#### Task:
Reproduce the records that follow exactly as they are written.

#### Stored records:
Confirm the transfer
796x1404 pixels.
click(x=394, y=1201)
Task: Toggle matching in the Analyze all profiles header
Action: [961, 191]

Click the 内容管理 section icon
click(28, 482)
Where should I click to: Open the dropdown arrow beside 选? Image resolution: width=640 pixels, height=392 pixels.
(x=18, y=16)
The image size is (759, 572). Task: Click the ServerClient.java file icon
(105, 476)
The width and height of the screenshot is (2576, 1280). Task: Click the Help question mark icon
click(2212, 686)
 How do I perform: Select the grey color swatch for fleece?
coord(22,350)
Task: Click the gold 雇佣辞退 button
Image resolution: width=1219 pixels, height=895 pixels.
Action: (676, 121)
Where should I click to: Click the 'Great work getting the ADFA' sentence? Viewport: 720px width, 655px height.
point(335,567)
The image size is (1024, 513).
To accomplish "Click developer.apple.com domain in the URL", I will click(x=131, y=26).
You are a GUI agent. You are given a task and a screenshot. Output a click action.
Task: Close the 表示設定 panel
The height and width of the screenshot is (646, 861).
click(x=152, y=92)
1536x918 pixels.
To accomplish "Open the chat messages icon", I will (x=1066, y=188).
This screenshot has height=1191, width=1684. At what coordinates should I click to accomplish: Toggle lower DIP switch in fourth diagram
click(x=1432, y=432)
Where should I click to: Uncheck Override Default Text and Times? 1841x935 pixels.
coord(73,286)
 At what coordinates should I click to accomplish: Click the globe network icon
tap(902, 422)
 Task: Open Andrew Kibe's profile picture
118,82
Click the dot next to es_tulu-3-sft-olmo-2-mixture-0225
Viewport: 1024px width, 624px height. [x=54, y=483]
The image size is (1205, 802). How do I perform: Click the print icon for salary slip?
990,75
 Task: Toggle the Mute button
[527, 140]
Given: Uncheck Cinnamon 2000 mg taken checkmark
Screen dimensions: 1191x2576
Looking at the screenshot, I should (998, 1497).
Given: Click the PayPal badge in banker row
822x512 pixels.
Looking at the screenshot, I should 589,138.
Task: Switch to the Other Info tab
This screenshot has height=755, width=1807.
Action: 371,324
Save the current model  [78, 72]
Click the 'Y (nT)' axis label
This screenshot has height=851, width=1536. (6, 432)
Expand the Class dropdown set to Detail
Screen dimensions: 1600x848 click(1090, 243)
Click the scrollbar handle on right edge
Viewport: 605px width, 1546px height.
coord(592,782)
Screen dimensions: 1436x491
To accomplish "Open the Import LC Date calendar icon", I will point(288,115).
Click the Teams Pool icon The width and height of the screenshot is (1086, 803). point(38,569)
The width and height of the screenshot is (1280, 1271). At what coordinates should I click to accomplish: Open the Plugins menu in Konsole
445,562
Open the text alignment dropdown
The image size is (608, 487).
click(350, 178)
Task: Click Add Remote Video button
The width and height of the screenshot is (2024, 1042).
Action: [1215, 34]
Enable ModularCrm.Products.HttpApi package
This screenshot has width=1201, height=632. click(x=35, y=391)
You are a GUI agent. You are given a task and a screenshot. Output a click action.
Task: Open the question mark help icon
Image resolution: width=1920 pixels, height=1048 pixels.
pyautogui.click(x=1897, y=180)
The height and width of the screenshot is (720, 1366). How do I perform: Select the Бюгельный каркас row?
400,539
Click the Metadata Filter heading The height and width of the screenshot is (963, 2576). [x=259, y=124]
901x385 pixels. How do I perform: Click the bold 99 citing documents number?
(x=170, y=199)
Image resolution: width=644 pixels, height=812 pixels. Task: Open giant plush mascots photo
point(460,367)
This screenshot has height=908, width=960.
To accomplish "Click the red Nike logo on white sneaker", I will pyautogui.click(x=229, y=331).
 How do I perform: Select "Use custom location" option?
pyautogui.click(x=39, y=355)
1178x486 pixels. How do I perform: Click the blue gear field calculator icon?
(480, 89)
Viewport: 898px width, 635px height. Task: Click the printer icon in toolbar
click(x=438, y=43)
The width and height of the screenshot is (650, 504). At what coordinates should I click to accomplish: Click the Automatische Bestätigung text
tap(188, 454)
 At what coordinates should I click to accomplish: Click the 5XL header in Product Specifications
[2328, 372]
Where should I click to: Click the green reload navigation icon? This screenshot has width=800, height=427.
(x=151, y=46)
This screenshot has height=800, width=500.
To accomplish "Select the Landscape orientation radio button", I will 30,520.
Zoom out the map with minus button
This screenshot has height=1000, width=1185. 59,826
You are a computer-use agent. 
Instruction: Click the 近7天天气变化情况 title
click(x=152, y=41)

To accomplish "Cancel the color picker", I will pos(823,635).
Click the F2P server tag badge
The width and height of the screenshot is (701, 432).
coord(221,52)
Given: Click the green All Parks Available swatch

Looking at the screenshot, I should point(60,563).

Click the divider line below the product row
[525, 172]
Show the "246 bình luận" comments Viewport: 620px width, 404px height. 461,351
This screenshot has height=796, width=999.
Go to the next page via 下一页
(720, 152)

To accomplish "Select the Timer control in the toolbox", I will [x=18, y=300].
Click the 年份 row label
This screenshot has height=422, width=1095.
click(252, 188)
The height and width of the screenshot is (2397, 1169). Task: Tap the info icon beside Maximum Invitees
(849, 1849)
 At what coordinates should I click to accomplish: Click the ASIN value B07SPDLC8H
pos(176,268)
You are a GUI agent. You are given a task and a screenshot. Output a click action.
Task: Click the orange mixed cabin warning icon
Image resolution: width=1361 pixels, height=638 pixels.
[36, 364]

#### Reply to the task:
Confirm the transfer
796x1404 pixels.
click(x=394, y=1201)
Task: Toggle matching in the Analyze all profiles header
Action: [961, 191]

Click the 内容管理 section icon
click(28, 482)
Where should I click to: Open the dropdown arrow beside 选? Image resolution: width=640 pixels, height=392 pixels.
(x=18, y=16)
The image size is (759, 572). Task: Click the ServerClient.java file icon
(105, 476)
The width and height of the screenshot is (2576, 1280). Task: Click the Help question mark icon
click(2212, 686)
 How do I perform: Select the grey color swatch for fleece?
coord(22,350)
Task: Click the gold 雇佣辞退 button
Image resolution: width=1219 pixels, height=895 pixels.
Action: (676, 121)
Where should I click to: Click the 'Great work getting the ADFA' sentence? Viewport: 720px width, 655px height.
point(335,567)
The image size is (1024, 513).
To accomplish "Click developer.apple.com domain in the URL", I will click(x=131, y=26).
You are a GUI agent. You are given a task and a screenshot. Output a click action.
Task: Close the 表示設定 panel
The height and width of the screenshot is (646, 861).
click(x=152, y=92)
1536x918 pixels.
To accomplish "Open the chat messages icon", I will (x=1066, y=188).
This screenshot has height=1191, width=1684. At what coordinates should I click to accomplish: Toggle lower DIP switch in fourth diagram
click(x=1432, y=432)
Where should I click to: Uncheck Override Default Text and Times? 1841x935 pixels.
coord(73,286)
 At what coordinates should I click to accomplish: Click the globe network icon
tap(902, 422)
 Task: Open Andrew Kibe's profile picture
118,82
Click the dot next to es_tulu-3-sft-olmo-2-mixture-0225
Viewport: 1024px width, 624px height. [x=54, y=483]
The image size is (1205, 802). How do I perform: Click the print icon for salary slip?
990,75
 Task: Toggle the Mute button
[527, 140]
Given: Uncheck Cinnamon 2000 mg taken checkmark
Screen dimensions: 1191x2576
Looking at the screenshot, I should (998, 1497).
Given: Click the PayPal badge in banker row
822x512 pixels.
Looking at the screenshot, I should 589,138.
Task: Switch to the Other Info tab
This screenshot has height=755, width=1807.
Action: 371,324
Save the current model  [78, 72]
Click the 'Y (nT)' axis label
This screenshot has height=851, width=1536. (6, 432)
Expand the Class dropdown set to Detail
Screen dimensions: 1600x848 click(1090, 243)
Click the scrollbar handle on right edge
Viewport: 605px width, 1546px height.
coord(592,782)
Screen dimensions: 1436x491
To accomplish "Open the Import LC Date calendar icon", I will point(288,115).
Click the Teams Pool icon The width and height of the screenshot is (1086, 803). point(38,569)
The width and height of the screenshot is (1280, 1271). At what coordinates should I click to accomplish: Open the Plugins menu in Konsole
445,562
Open the text alignment dropdown
The image size is (608, 487).
click(350, 178)
Task: Click Add Remote Video button
The width and height of the screenshot is (2024, 1042).
Action: [1215, 34]
Enable ModularCrm.Products.HttpApi package
This screenshot has width=1201, height=632. click(x=35, y=391)
You are a GUI agent. You are given a task and a screenshot. Output a click action.
Task: Open the question mark help icon
Image resolution: width=1920 pixels, height=1048 pixels.
pyautogui.click(x=1897, y=180)
The height and width of the screenshot is (720, 1366). How do I perform: Select the Бюгельный каркас row?
400,539
Click the Metadata Filter heading The height and width of the screenshot is (963, 2576). [x=259, y=124]
901x385 pixels. How do I perform: Click the bold 99 citing documents number?
(x=170, y=199)
Image resolution: width=644 pixels, height=812 pixels. Task: Open giant plush mascots photo
point(460,367)
This screenshot has height=908, width=960.
To accomplish "Click the red Nike logo on white sneaker", I will pyautogui.click(x=229, y=331).
 How do I perform: Select "Use custom location" option?
pyautogui.click(x=39, y=355)
1178x486 pixels. How do I perform: Click the blue gear field calculator icon?
(480, 89)
Viewport: 898px width, 635px height. Task: Click the printer icon in toolbar
click(x=438, y=43)
The width and height of the screenshot is (650, 504). At what coordinates should I click to accomplish: Click the Automatische Bestätigung text
tap(188, 454)
 At what coordinates should I click to accomplish: Click the 5XL header in Product Specifications
[2328, 372]
Where should I click to: Click the green reload navigation icon? This screenshot has width=800, height=427.
(x=151, y=46)
This screenshot has height=800, width=500.
To accomplish "Select the Landscape orientation radio button", I will 30,520.
Zoom out the map with minus button
This screenshot has height=1000, width=1185. 59,826
You are a computer-use agent. 
Instruction: Click the 近7天天气变化情况 title
click(x=152, y=41)

To accomplish "Cancel the color picker", I will pos(823,635).
Click the F2P server tag badge
The width and height of the screenshot is (701, 432).
coord(221,52)
Given: Click the green All Parks Available swatch

Looking at the screenshot, I should point(60,563).

Click the divider line below the product row
[525, 172]
Show the "246 bình luận" comments Viewport: 620px width, 404px height. 461,351
This screenshot has height=796, width=999.
Go to the next page via 下一页
(720, 152)

To accomplish "Select the Timer control in the toolbox", I will [x=18, y=300].
Click the 年份 row label
This screenshot has height=422, width=1095.
click(252, 188)
The height and width of the screenshot is (2397, 1169). Task: Tap the info icon beside Maximum Invitees
(849, 1849)
 At what coordinates should I click to accomplish: Click the ASIN value B07SPDLC8H
pos(176,268)
You are a GUI agent. You are given a task and a screenshot. Output a click action.
Task: Click the orange mixed cabin warning icon
Image resolution: width=1361 pixels, height=638 pixels.
[36, 364]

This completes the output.